Palembang (ANTARA) - Pemerintah Kota Palembang merencanakan membangun Islamic Center Kyai Marogan atau masyarakat lazim menyebut ‘Ki Marogan’, berlokasi di Pulau Kemaro sebuah delta kecil di Sungai Musi, berjarak sekitar 6 km dari Jembatan Ampera.

Wali Kota Palembang Harnojoyo di Palembang, Rabu, mengatakan, rencana pembangunan Islamic Center Ki Marogan ini sudah dibicarakan dengan Pemprov Sumsel untuk bekerja sama membangunnya, sebab lahan milik Pemkot Palembang di Pulau Kemaro itu ada seluas 32 hektare atau bersebelahan dengan lahan Pagoda.

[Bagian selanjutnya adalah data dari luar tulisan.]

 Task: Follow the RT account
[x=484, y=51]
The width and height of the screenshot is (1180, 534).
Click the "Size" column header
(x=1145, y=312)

“Saya sudah membicarakan langsung dengan Bapak Gubernur Sumatera Selatan Herman Deru soal rencana pembangunan Islamic Center Ki Marogan ini. Beliau pada prinsipnya mendukung sepenuhnya,” ujar Harno.

Baca juga: Pemprov DKI mulai perbaiki JIC

Wacana pembangunan Islamic Center Ki Marogan ini sebagai bentuk penghargaan dan mengenang sejarah Ki Marogan sebagai ulama kharismatik Palembang yang menyebarkan siar Agama Islam pada abad 19.

“Ini yang menjadi rencana kita untuk mengenang tokoh ulama besar Palembang. Kita harus menghargai sejarah, sebab bangsa yang besar itu tercipta karena menghargai dan menghormati sejarahnya,” ujar Harno.

Baca juga: Konferensi Peradaban Islam upaya gemakan Islamic Center Indonesia

Selain itu pula, Islamic Center Ki Marogan ini nanti akan tumbuh menjadi destinasi wisata baru di Kota Palembang guna melengkapi destinasi-destinasi wisata sejarah peninggalan Kerajaan Sriwijaya dan Kesultanan Palembang.

Ia menjelaskan, selain tujuan wisata religius juga akan menjadi salah satu ikon Kota Palembang setelah Jembatan Ampera dan sebagainya.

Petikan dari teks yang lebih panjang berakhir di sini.